> [About this exercise]
What you write should match, word for word, the lines from the one containing "Given: Show more devtools tabs chevron" through the end of the data, with no pictures.

> [Record extracts]
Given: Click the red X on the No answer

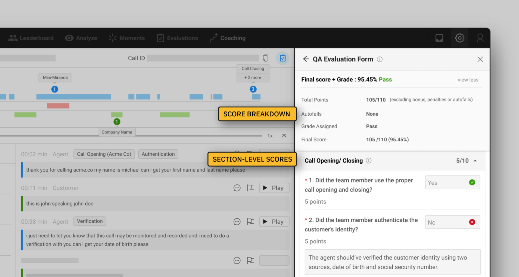Looking at the screenshot, I should pyautogui.click(x=472, y=222).
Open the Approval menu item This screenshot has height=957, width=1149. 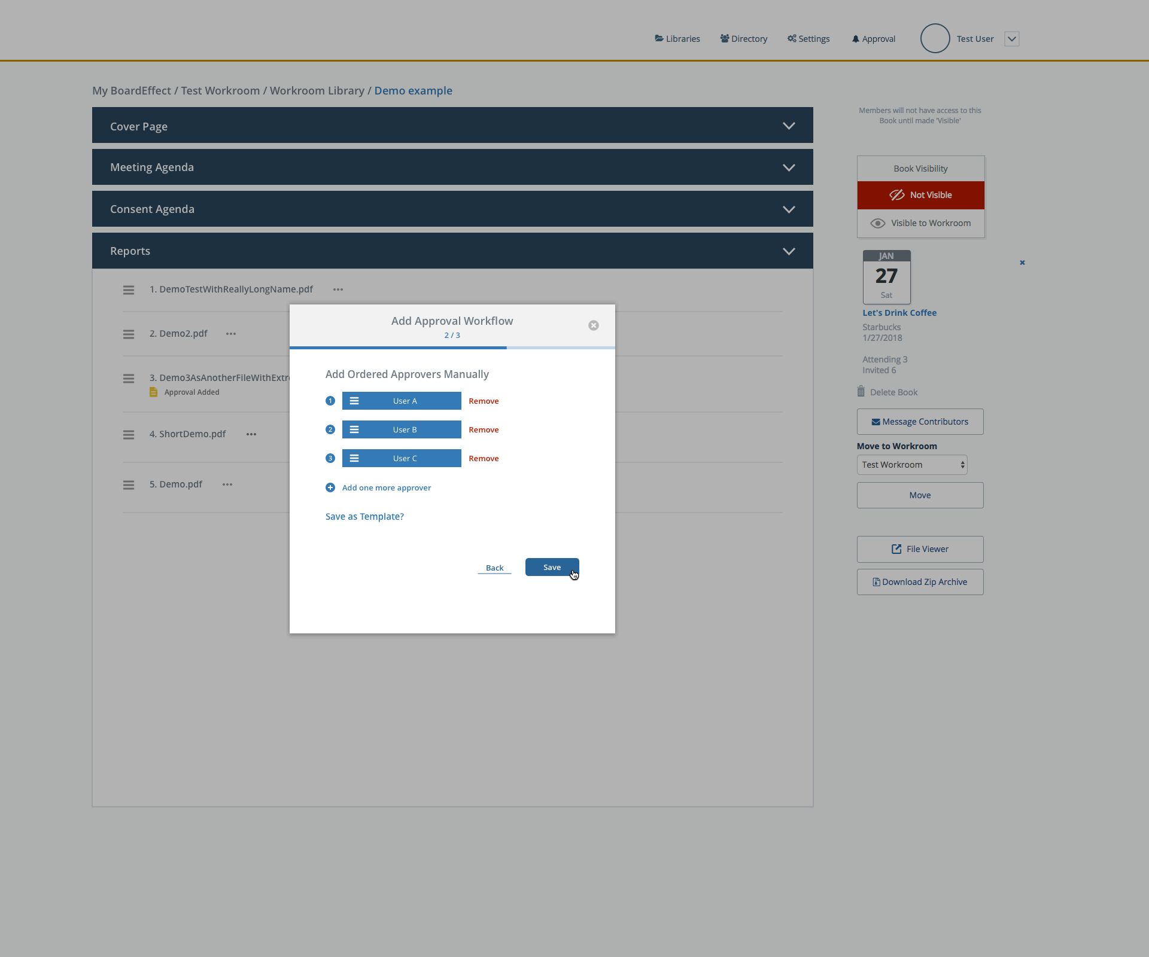pos(874,39)
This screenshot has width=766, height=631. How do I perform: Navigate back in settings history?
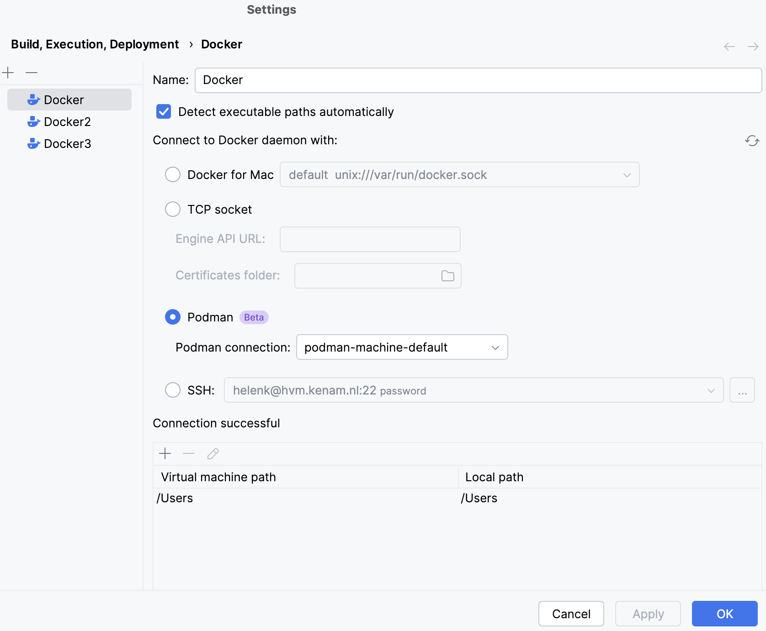point(729,46)
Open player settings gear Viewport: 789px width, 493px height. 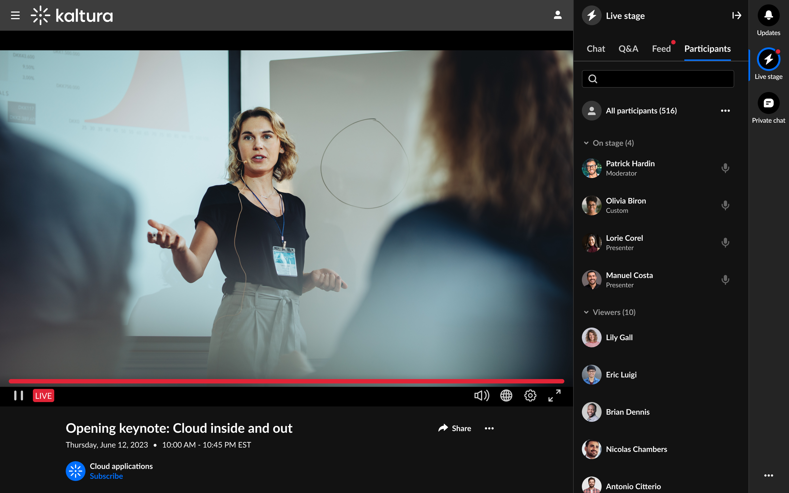[x=530, y=396]
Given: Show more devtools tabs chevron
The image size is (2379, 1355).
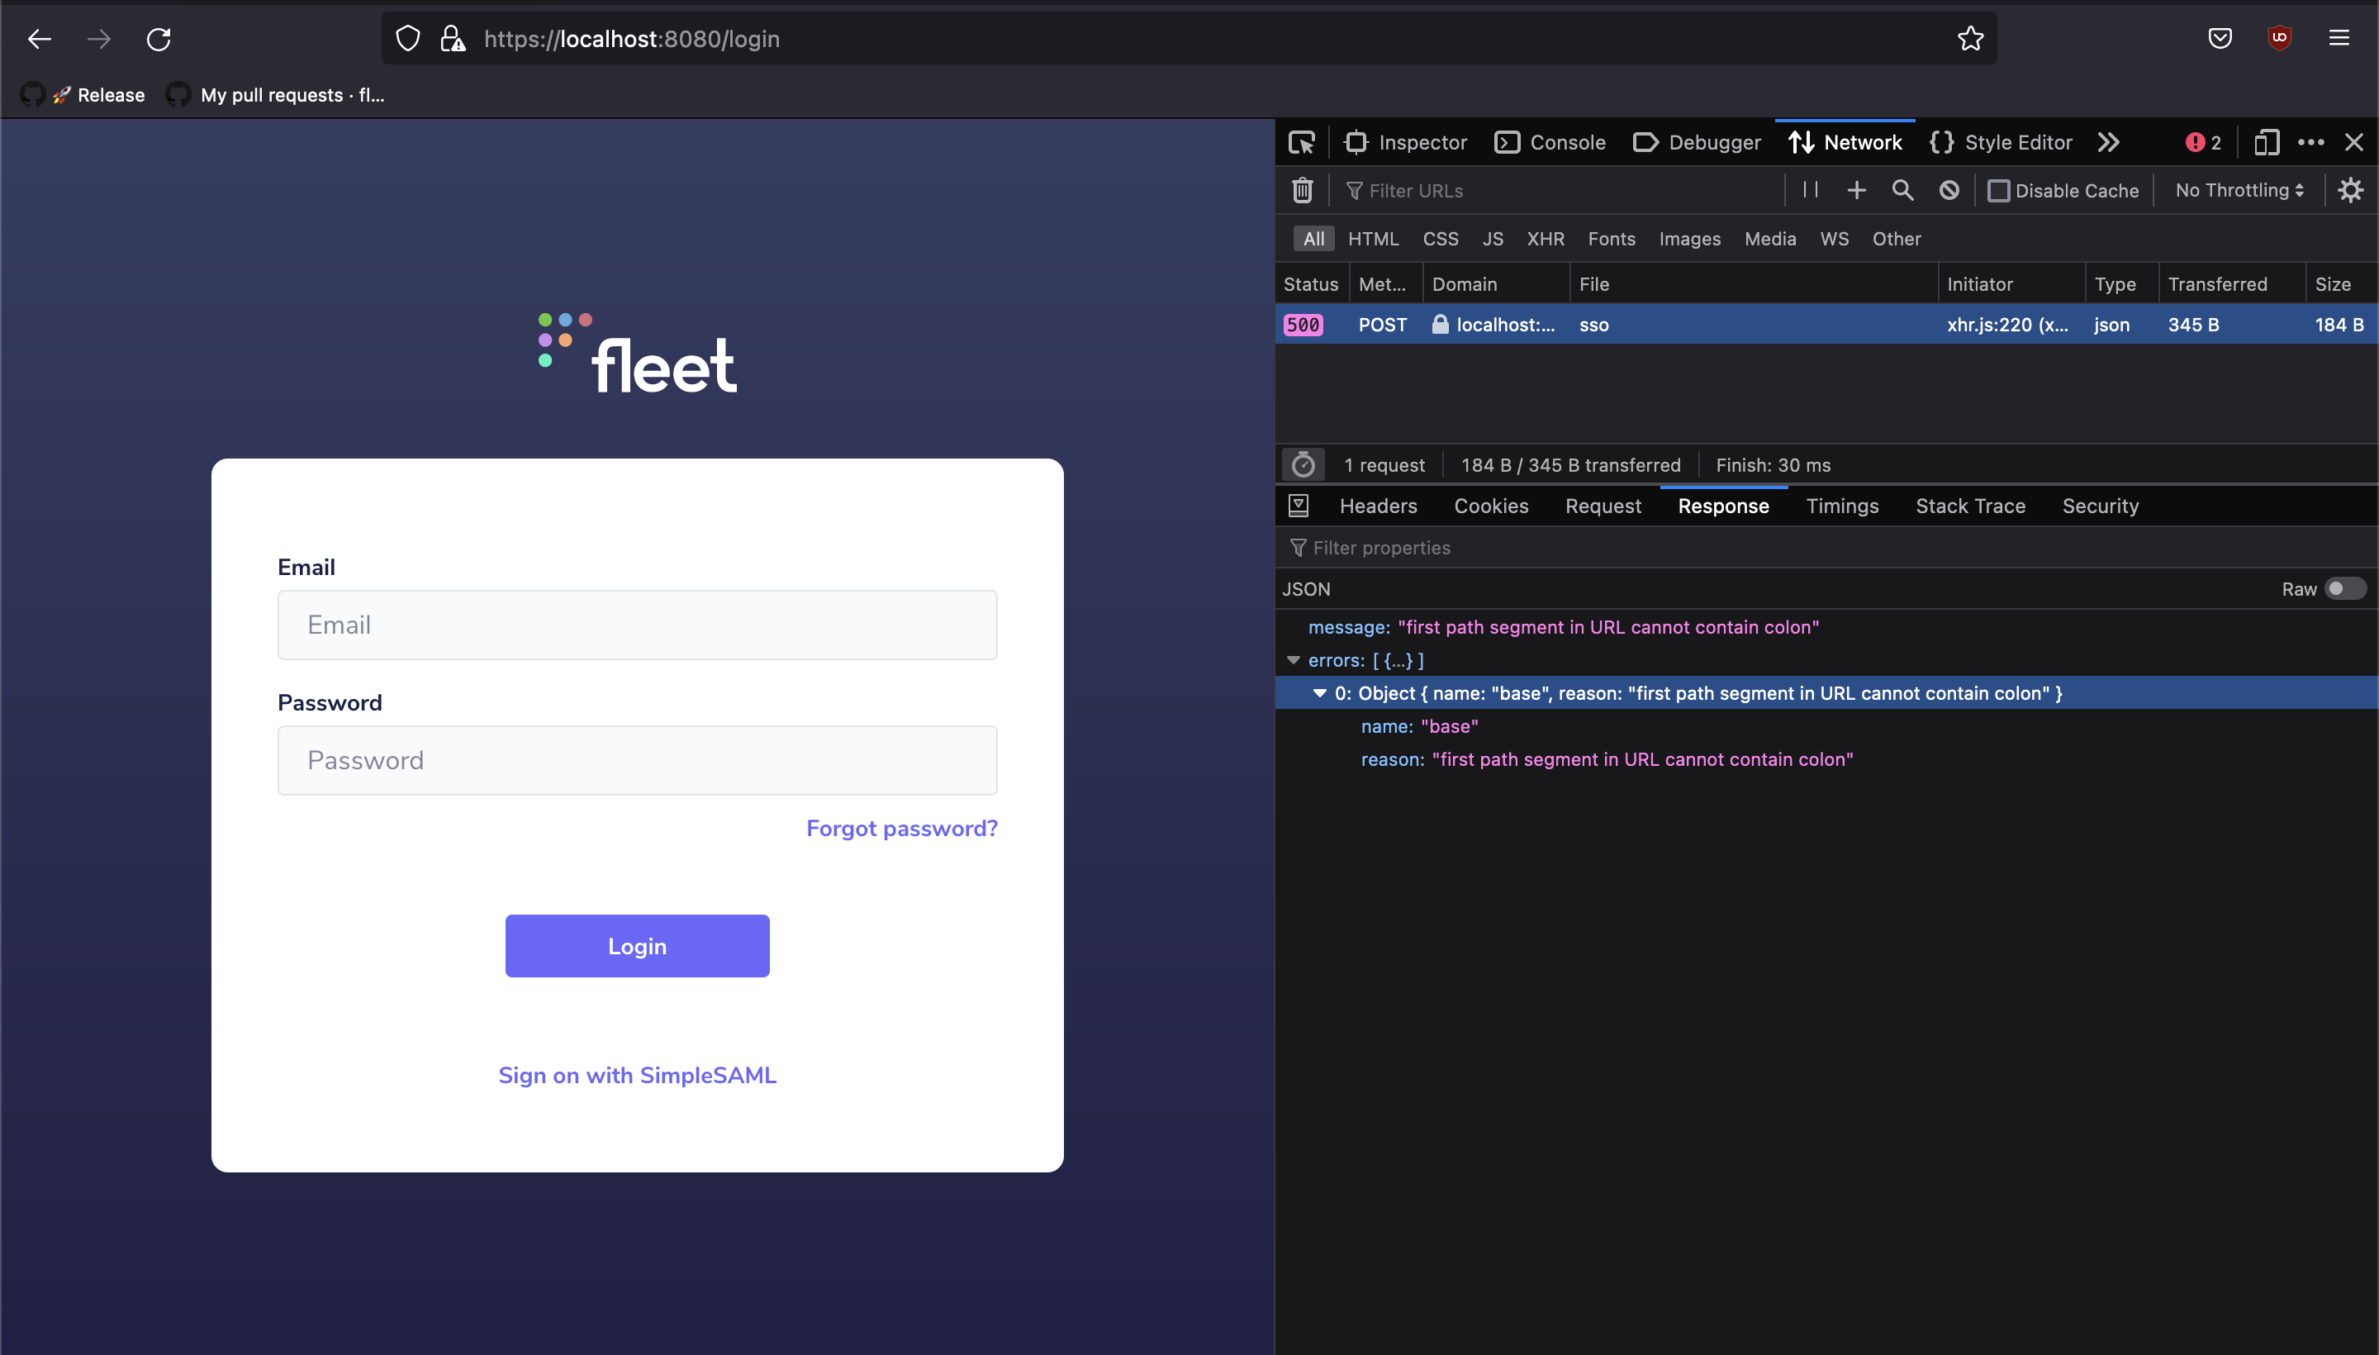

> [Task result]
Given: Show more devtools tabs chevron
The image size is (2379, 1355).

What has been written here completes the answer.